*WORK TASK*
Write out exactly the lines below starting at the one containing "Open the MACD(12,26,9,Close) indicator legend" and ending at the one containing "Task: Open 設定 gear in the sidebar". Omit every picture.

*** RECORDS Section Begins ***

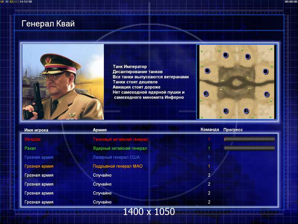Select the unnumbered upper-right edge start marker

266,71
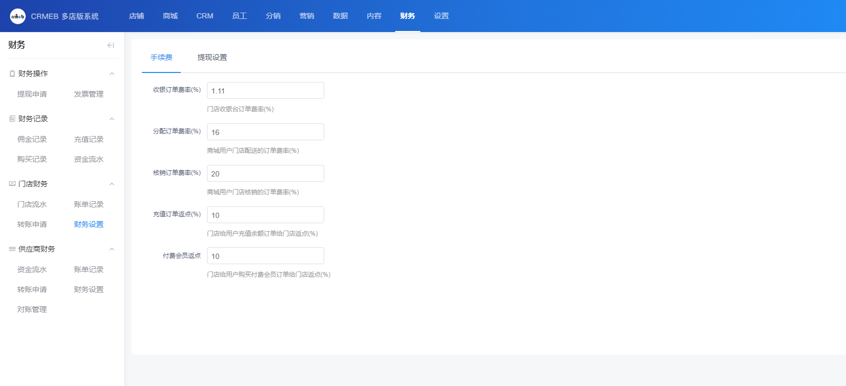This screenshot has width=846, height=386.
Task: Click the 财务记录 document icon
Action: pyautogui.click(x=12, y=119)
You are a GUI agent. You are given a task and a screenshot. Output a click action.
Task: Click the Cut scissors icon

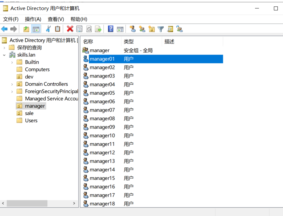(x=48, y=29)
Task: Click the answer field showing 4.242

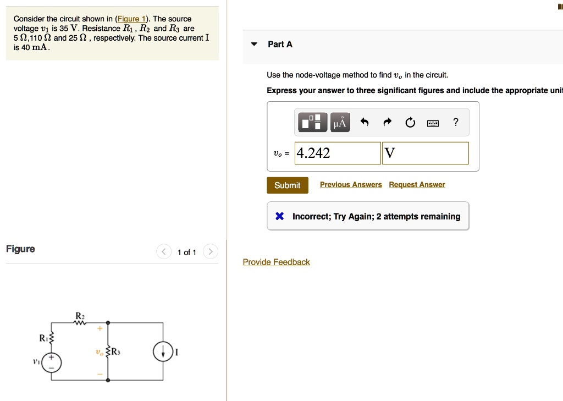Action: tap(337, 153)
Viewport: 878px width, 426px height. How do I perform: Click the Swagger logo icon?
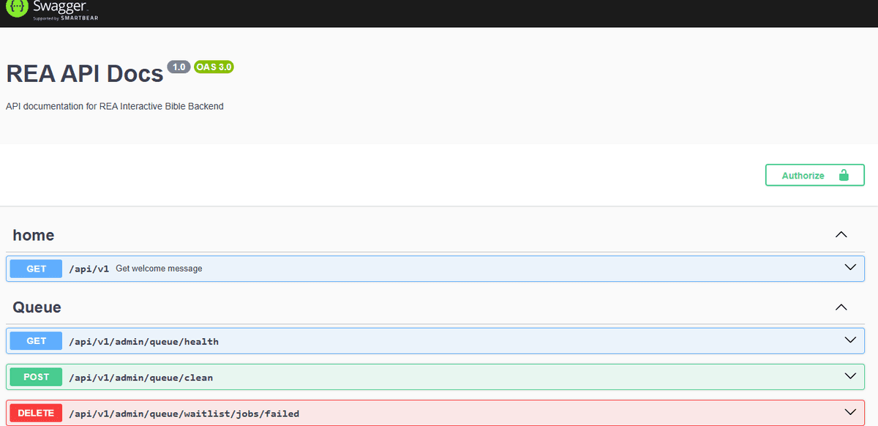(16, 9)
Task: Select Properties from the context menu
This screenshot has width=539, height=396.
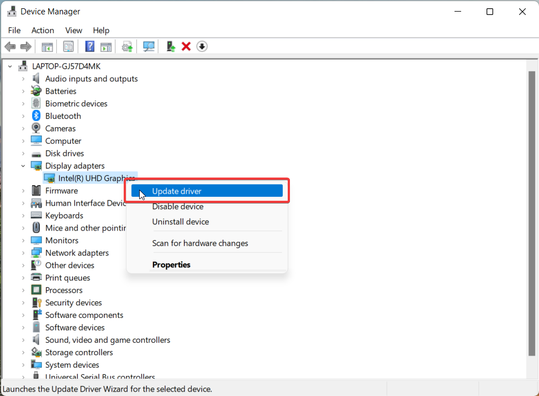Action: (x=171, y=264)
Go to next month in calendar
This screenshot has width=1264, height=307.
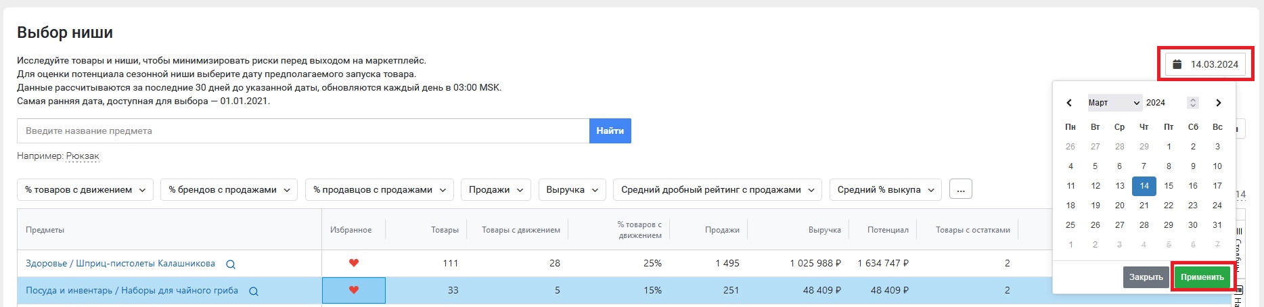click(1218, 103)
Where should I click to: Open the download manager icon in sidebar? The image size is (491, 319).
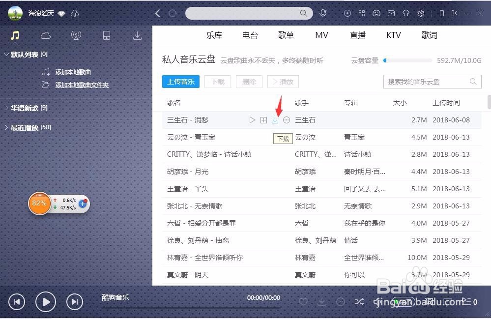tap(137, 35)
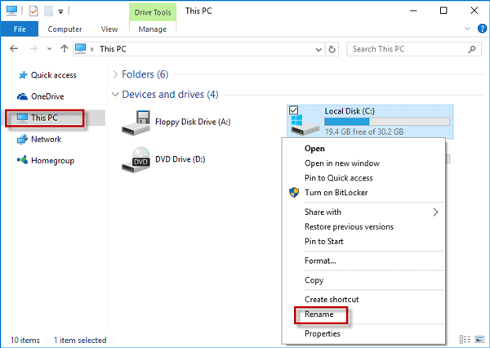Collapse the Devices and drives group

point(114,95)
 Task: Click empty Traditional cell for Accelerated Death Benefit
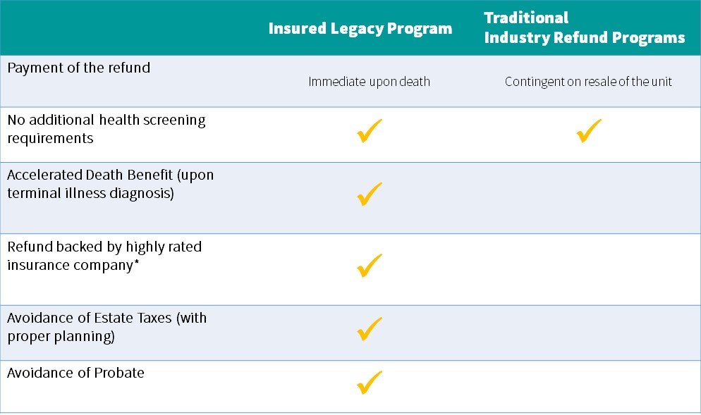tap(588, 198)
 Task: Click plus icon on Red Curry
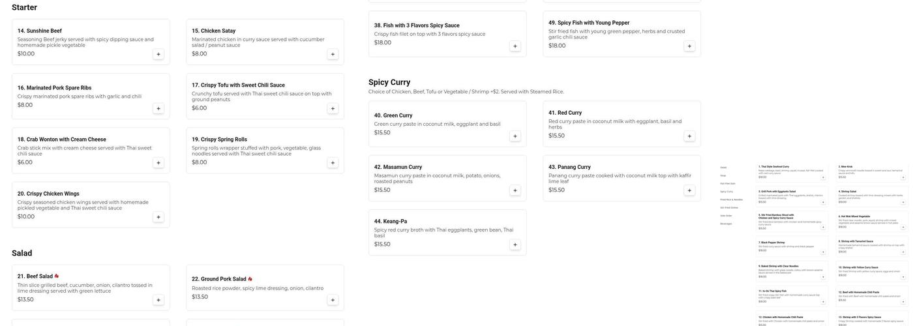[689, 136]
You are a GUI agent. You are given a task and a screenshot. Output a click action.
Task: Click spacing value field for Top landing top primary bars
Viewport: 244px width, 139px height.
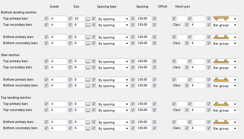click(x=143, y=104)
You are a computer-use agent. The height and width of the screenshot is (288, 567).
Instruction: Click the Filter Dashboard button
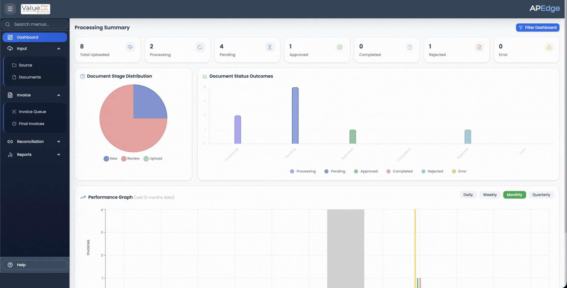tap(537, 27)
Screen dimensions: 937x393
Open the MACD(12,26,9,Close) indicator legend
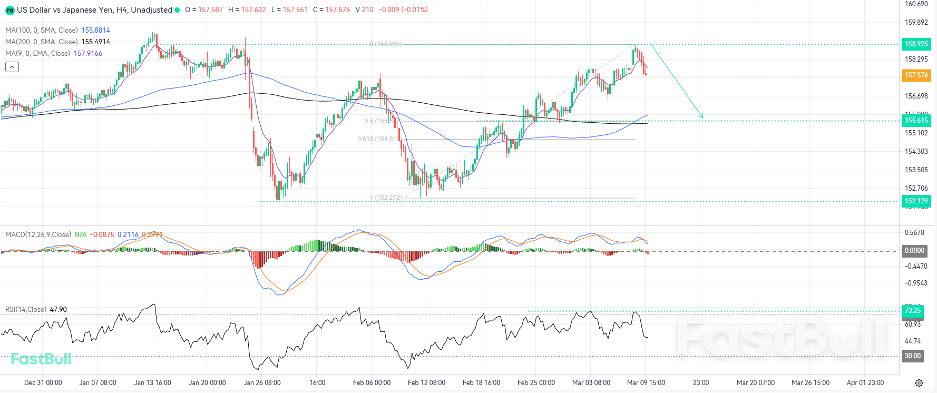coord(38,235)
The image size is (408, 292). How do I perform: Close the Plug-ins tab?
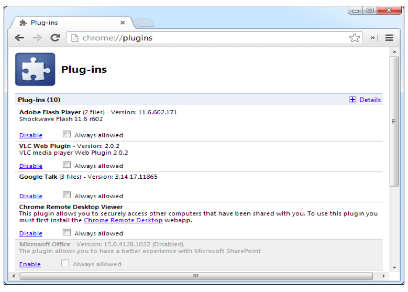(x=123, y=23)
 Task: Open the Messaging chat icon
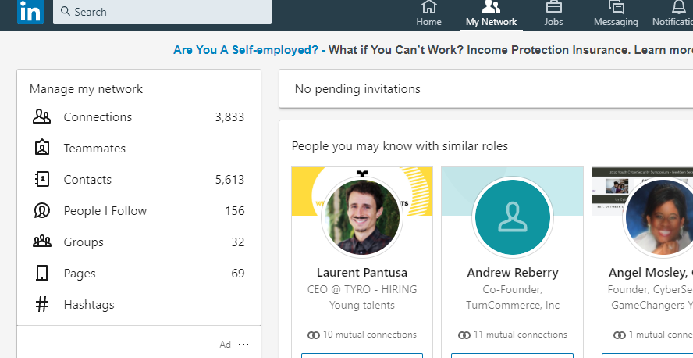click(616, 7)
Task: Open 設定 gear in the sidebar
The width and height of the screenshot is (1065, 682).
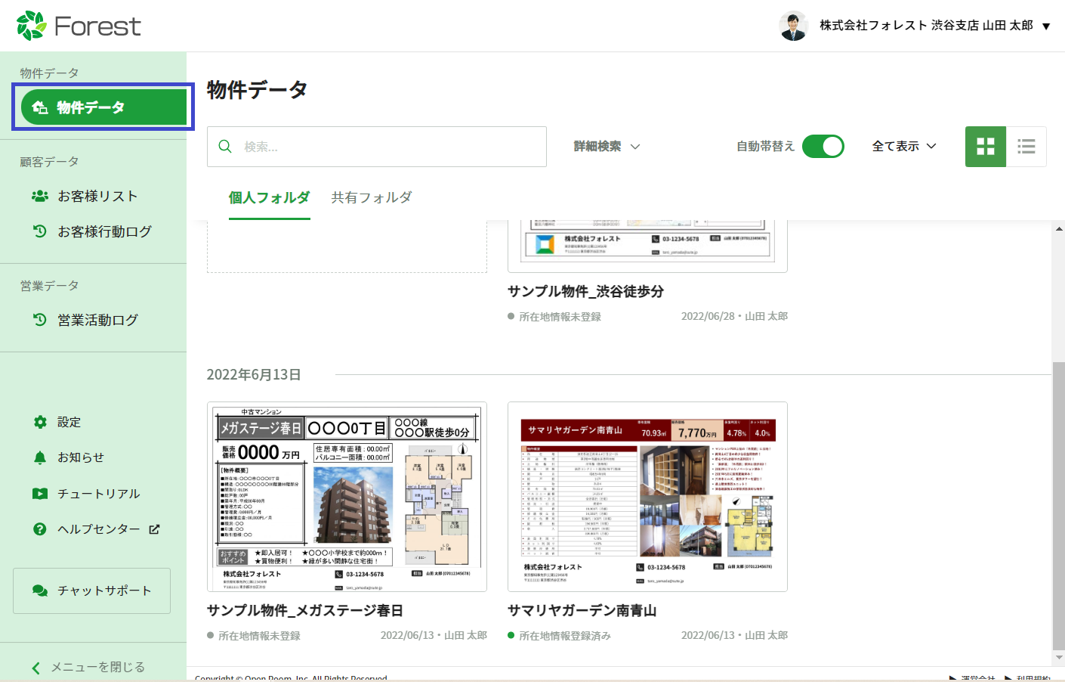Action: (x=68, y=422)
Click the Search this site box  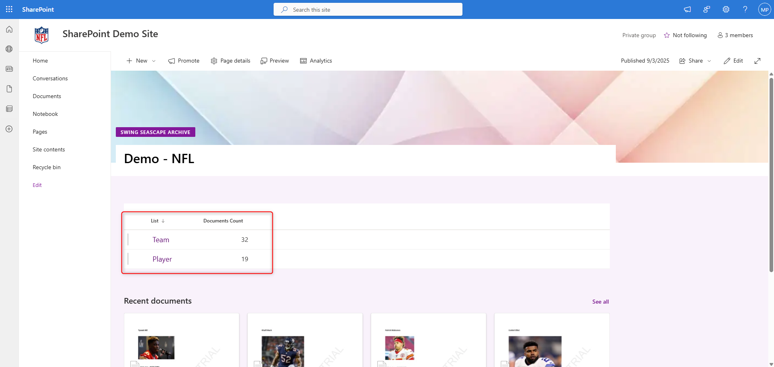pyautogui.click(x=368, y=10)
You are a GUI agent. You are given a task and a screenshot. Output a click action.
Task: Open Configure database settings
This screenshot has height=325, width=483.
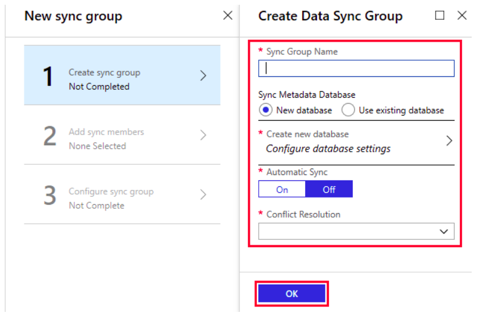328,148
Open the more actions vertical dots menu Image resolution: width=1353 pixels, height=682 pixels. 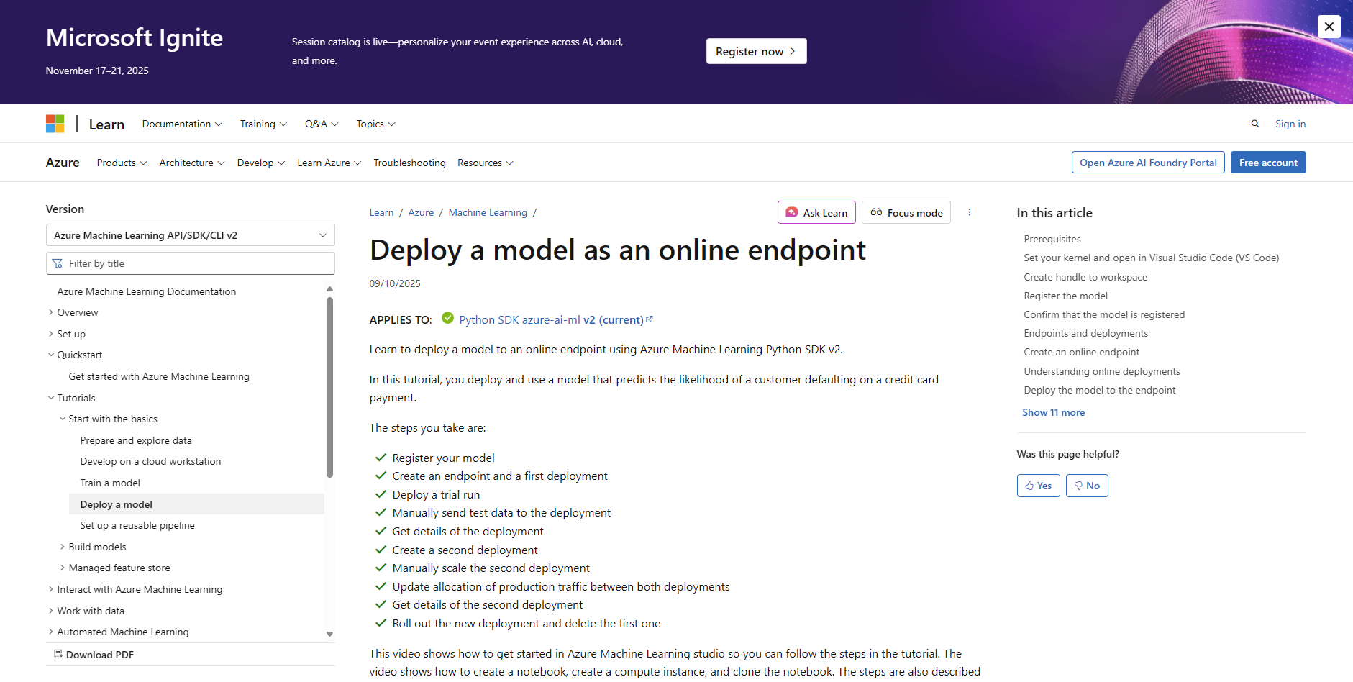[970, 212]
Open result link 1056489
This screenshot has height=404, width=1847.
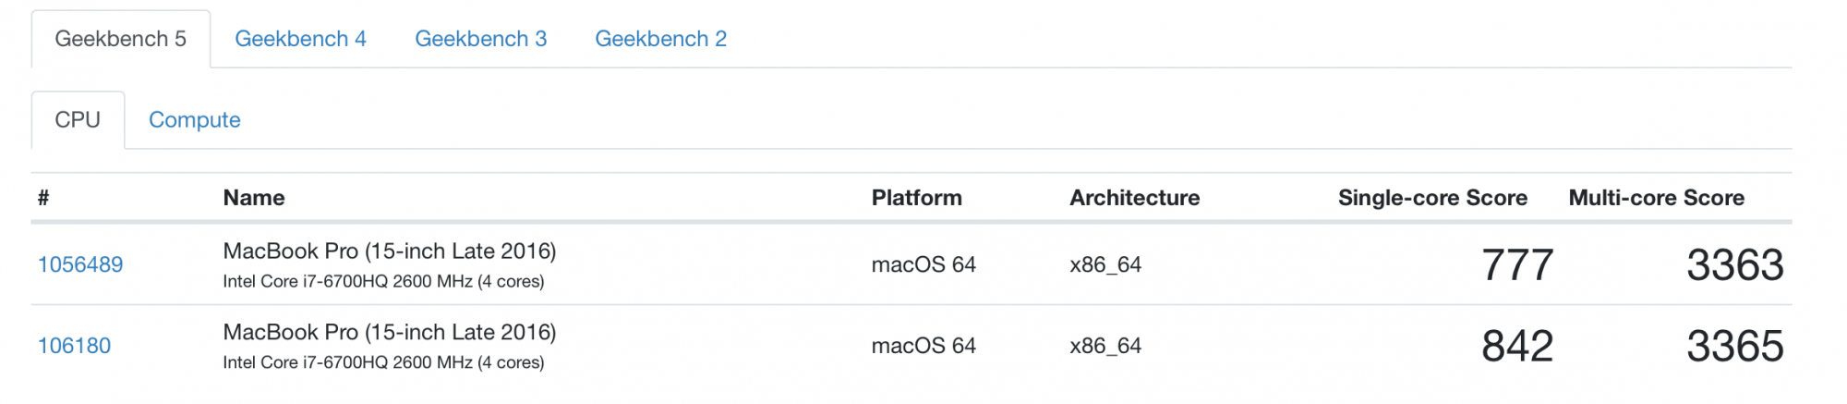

*** RECORDS Section Ends ***

*WRITTEN RESPONSE*
Open the MACD(12,26,9,Close) indicator legend
coord(38,235)
The image size is (408, 292). How do I perform: Close the Plug-ins tab?
(x=123, y=23)
 Task: Open the Messaging chat icon
click(616, 7)
Task: Open 設定 gear in the sidebar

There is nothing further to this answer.